Talk About Your Matches
A large amount of information, which can pave the way for future improvement, comes from talking with your coach after a match. Obviously, if your coach sees your match this is optimal. In this case, in particular, your coach can evaluate whether or not you have actually “seen” what was happening in the match and whether or not the proper adjustments were made in the middle of the match. The ability to make sound judgments and mid-course corrections is an important and often overlooked part of being a good competitor.
However, in cases where your coach cannot be there (this has happened more of late because of COVID and its no spectator restrictions), it is still important to speak with your coach. Like in a therapy session, your choice of words can reveal a point of view that needs to be corrected or adjusted. Here is a concrete example: One of my top students who is technically sound has not met her expectations in tournament play. She relayed to me after her last loss that she was unable to “translate” her performance in practice, which she regards as strong, onto the match court.
Now, the use of the word “translate” suggests that she views practice and matches as two separate activities. To be really clear about this, it suggests a player who practices in English and plays matches in German. Since she’s not getting to speak German very often (not many tournaments around), she is attempting something cumbersome and unwieldy. No “translation” is needed.

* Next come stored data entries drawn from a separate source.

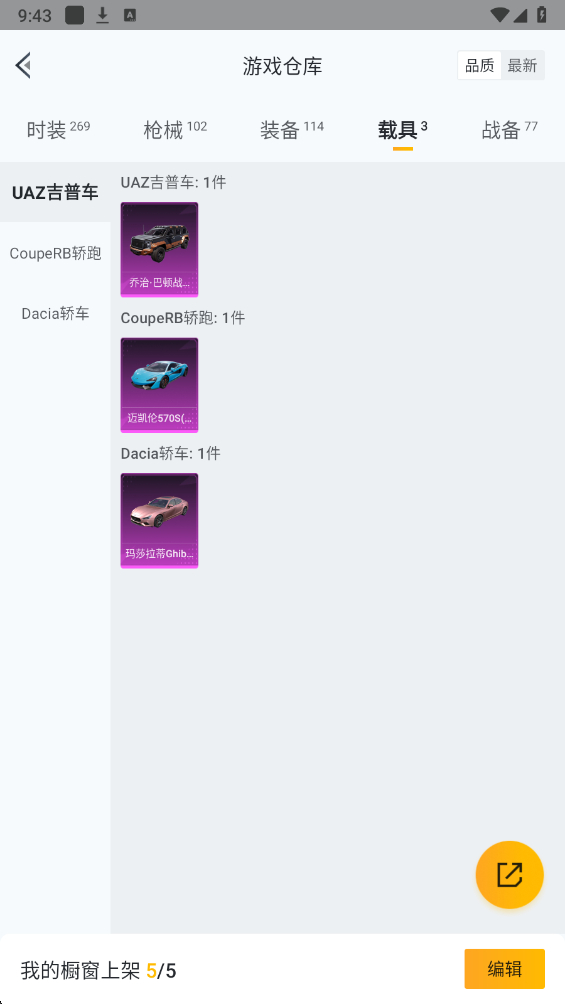Viewport: 565px width, 1004px height.
Task: Sort items by 最新
Action: pos(522,65)
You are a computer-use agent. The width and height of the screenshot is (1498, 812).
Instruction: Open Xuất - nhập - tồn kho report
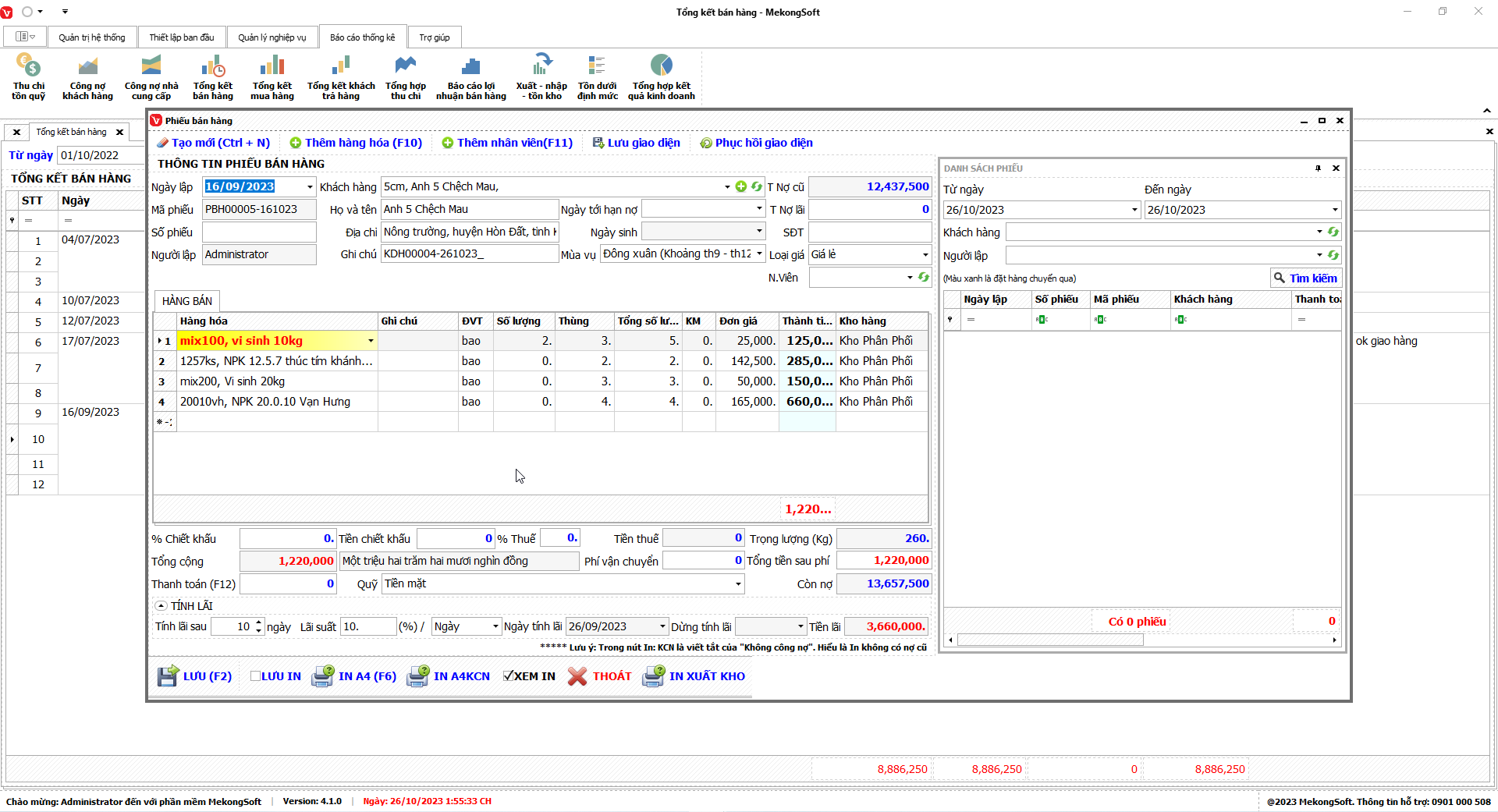tap(541, 76)
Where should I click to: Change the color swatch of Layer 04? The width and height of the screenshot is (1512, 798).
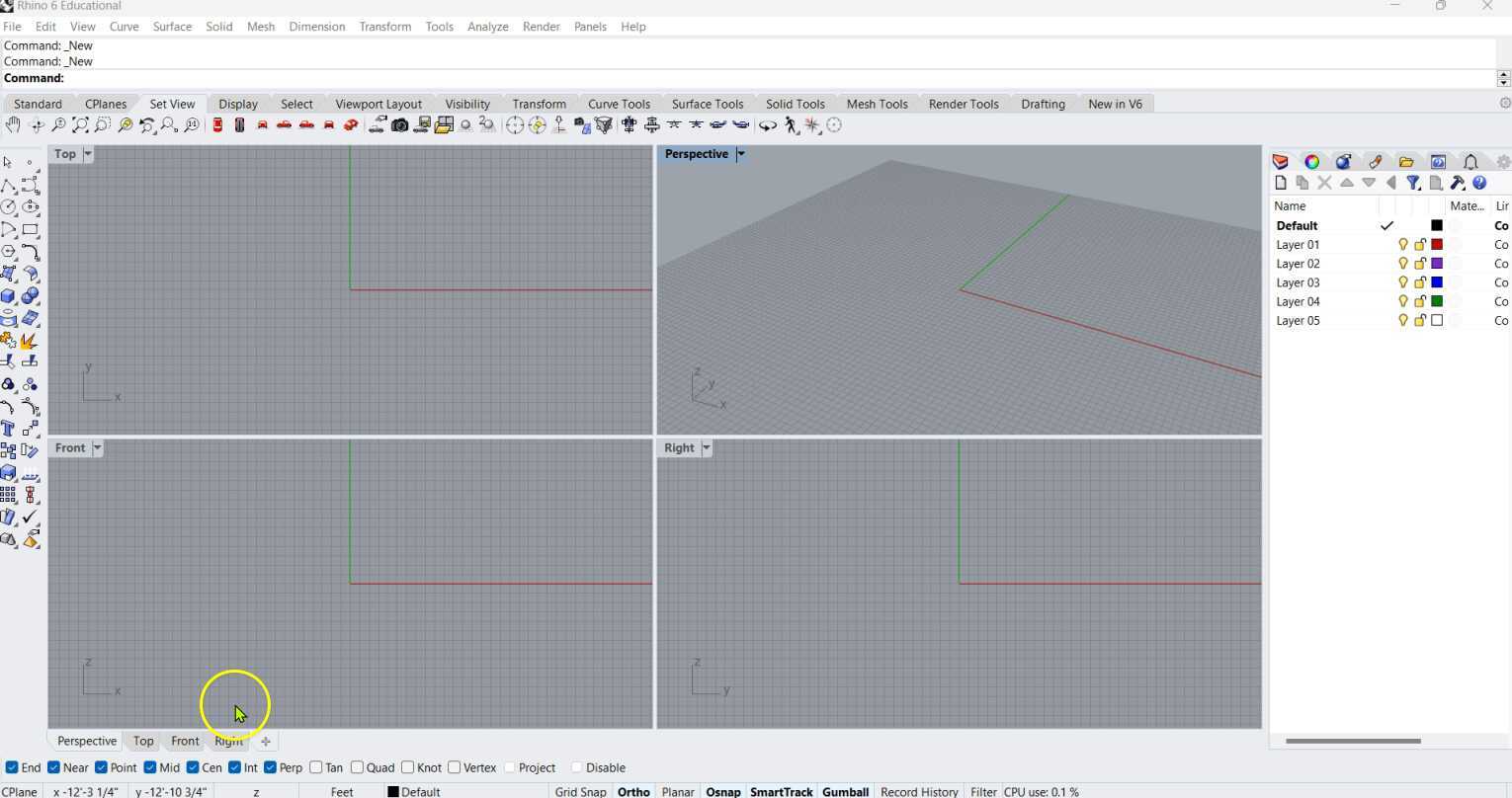[x=1437, y=301]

I suggested to her that the key word in transitioning from practice to match play is “replication.” In this case, you are simply bringing along all of the skills which you know how to do into your match. In order to accomplish this, it is apparent that you must know what you are doing right in practice. Too often, practice is done on “automatic pilot” because you know the games of your practice partners very well. You can play well without thinking too much. In contrast, match pressure entices players to overthink. How to correct this? YOU MUST PRACTICE THINKING AND THEN THE TRANSITION TO NOT THINKING which comes with better play.
Practice MUST be done by checking in with the 4-D System. The 4-D System is both a between points regime and a “while the ball is in play” execution regime, which keeps a player mentally engaged in the game.
For review, here it is:
1. Observe What Happened
2. Adjust/Plan for the next point
3. Manage Tension
4. Watch the Ball until contact
When this process is practiced, it becomes much more likely that you will bring your practice game to your matches. Here’s another concrete example of how to apply the 4-D System:
Often, in my doubles clinics, we spend about 10 minutes serving and returning. I usually have the servers think of something simple like “keep your tossing arm fully extended for a count of one” during the setup to serve. After a short warmup period, nearly all players are getting about 80% of their serves in and with solid pace. When we then begin to play, these same players often change their self-talk to “get it in” with an immediate drop-off in level. They have begun "translating." The necessary change is clear … let’s go out and do it!